[Stored data]
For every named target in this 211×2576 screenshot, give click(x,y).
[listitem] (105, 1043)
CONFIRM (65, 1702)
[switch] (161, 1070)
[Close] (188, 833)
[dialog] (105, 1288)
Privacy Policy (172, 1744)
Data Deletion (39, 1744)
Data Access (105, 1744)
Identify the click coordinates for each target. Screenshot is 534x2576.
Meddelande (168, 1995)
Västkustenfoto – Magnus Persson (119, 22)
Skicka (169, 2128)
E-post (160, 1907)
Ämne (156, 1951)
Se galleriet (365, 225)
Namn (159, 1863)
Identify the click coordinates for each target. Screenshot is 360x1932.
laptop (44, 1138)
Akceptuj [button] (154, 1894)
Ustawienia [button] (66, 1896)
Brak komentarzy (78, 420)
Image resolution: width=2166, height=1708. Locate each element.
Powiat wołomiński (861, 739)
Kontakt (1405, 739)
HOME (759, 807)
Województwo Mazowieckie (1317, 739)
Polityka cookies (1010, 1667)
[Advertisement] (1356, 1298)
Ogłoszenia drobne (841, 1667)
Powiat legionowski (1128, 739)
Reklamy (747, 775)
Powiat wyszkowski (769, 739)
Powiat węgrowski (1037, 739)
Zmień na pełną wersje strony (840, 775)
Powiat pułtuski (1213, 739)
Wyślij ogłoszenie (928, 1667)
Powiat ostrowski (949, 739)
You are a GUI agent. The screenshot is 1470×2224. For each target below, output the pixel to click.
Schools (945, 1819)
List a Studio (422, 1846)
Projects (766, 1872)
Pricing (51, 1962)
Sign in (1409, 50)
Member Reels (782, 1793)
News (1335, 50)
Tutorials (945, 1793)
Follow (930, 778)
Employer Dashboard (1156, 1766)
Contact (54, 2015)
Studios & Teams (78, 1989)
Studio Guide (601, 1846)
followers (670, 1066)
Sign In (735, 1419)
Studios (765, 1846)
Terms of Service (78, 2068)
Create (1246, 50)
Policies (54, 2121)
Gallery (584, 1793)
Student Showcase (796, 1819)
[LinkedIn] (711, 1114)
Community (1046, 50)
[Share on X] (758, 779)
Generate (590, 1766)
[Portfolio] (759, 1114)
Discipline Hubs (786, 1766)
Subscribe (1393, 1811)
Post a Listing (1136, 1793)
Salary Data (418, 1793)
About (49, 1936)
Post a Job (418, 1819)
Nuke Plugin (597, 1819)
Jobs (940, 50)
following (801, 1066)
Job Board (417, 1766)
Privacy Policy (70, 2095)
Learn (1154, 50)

| Work request |
Within the data above, the span starting at the line containing "List a Studio (422, 1846)" and ending at the line containing "Create (1246, 50)" is to be retyped exactly, with no other lines.

| Response area |
List a Studio (422, 1846)
Projects (766, 1872)
Pricing (51, 1962)
Sign in (1409, 50)
Member Reels (782, 1793)
News (1335, 50)
Tutorials (945, 1793)
Follow (930, 778)
Employer Dashboard (1156, 1766)
Contact (54, 2015)
Studios & Teams (78, 1989)
Studio Guide (601, 1846)
followers (670, 1066)
Sign In (735, 1419)
Studios (765, 1846)
Terms of Service (78, 2068)
Create (1246, 50)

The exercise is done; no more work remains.